# [REQUIREMENT]
I need each line of the entries below that includes the string "education".

(Stored items)

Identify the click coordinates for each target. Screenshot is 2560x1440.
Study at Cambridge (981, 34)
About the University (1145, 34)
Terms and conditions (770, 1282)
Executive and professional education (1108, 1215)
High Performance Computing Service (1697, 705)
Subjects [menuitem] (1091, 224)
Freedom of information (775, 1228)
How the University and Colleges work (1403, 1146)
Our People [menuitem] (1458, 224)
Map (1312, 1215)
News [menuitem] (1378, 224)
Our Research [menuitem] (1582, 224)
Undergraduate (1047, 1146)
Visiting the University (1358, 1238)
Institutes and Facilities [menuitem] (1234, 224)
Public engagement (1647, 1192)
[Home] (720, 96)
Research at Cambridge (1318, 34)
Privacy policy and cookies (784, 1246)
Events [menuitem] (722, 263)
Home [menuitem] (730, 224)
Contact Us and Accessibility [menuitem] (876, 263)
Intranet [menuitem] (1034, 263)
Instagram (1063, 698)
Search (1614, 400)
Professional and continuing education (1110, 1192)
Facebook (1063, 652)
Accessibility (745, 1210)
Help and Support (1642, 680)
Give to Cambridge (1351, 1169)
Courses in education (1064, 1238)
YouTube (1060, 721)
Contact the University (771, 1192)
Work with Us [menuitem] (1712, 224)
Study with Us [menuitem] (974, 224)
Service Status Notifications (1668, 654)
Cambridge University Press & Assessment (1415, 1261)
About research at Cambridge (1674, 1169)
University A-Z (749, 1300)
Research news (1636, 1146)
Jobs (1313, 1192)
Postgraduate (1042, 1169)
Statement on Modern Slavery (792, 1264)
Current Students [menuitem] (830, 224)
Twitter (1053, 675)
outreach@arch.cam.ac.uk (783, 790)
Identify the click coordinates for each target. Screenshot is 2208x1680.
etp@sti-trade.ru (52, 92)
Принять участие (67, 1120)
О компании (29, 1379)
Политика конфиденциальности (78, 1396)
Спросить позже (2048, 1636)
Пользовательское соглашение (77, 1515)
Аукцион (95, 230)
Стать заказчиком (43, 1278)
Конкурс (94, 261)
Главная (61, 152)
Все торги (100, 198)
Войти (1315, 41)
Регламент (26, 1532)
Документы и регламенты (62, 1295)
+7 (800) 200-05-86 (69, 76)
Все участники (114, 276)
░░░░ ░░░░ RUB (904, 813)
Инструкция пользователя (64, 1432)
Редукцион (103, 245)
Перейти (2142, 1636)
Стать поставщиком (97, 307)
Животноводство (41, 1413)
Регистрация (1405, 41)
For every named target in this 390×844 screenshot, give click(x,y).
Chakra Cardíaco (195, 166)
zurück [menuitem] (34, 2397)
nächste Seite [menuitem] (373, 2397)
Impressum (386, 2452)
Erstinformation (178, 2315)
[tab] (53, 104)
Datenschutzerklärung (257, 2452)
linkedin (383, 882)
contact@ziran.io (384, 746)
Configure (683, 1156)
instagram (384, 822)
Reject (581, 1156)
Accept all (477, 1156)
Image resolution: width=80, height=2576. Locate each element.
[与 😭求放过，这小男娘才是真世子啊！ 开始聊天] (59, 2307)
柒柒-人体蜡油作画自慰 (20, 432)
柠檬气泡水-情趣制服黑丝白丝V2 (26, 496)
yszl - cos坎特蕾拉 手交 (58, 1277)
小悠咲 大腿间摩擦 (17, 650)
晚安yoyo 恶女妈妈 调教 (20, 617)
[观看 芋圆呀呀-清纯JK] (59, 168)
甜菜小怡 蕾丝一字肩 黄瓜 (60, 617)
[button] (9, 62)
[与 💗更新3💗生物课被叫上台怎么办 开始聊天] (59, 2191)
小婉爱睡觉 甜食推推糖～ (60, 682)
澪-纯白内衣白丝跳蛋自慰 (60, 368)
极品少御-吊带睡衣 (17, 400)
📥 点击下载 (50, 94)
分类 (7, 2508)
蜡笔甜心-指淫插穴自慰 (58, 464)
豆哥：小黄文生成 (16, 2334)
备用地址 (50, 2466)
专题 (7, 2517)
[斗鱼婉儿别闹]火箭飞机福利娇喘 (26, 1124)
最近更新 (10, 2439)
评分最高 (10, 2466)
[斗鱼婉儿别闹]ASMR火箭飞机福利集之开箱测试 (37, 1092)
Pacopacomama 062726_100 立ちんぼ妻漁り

# [EXPECTED ANSWER]
Executive and professional education (1108, 1215)
Professional and continuing education (1110, 1192)
Courses in education (1064, 1238)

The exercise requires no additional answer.